(Screenshot grounding data)
[Start of Attachment]
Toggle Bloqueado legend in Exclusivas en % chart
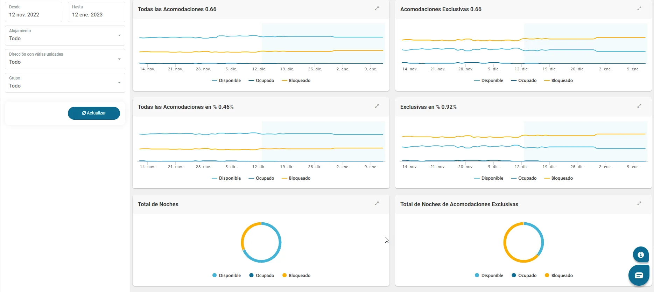 click(x=558, y=178)
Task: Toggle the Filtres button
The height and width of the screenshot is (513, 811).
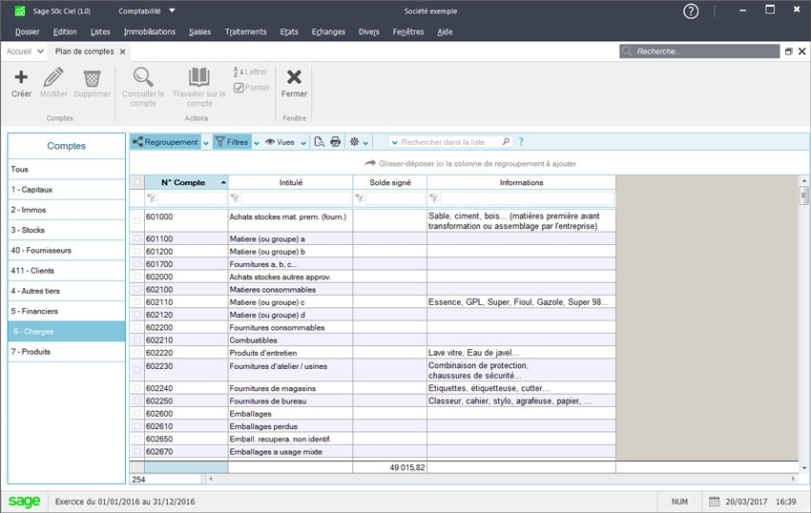Action: 231,142
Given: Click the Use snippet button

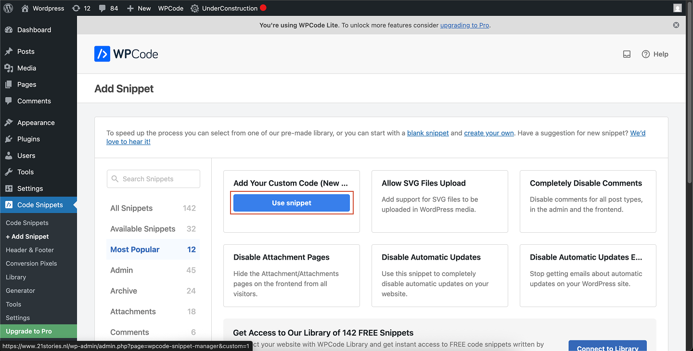Looking at the screenshot, I should tap(291, 202).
[End of Attachment]
WHAT YOU NEED TO DO: An exact copy of all the lines above is required, with the pictures removed.

OUTPUT FOR THIS EXERCISE:
Toggle Bloqueado legend in Exclusivas en % chart
 click(x=558, y=178)
Task: Toggle the Filtres button
The height and width of the screenshot is (513, 811).
Action: 231,142
Given: Click the Use snippet button

Looking at the screenshot, I should tap(291, 202).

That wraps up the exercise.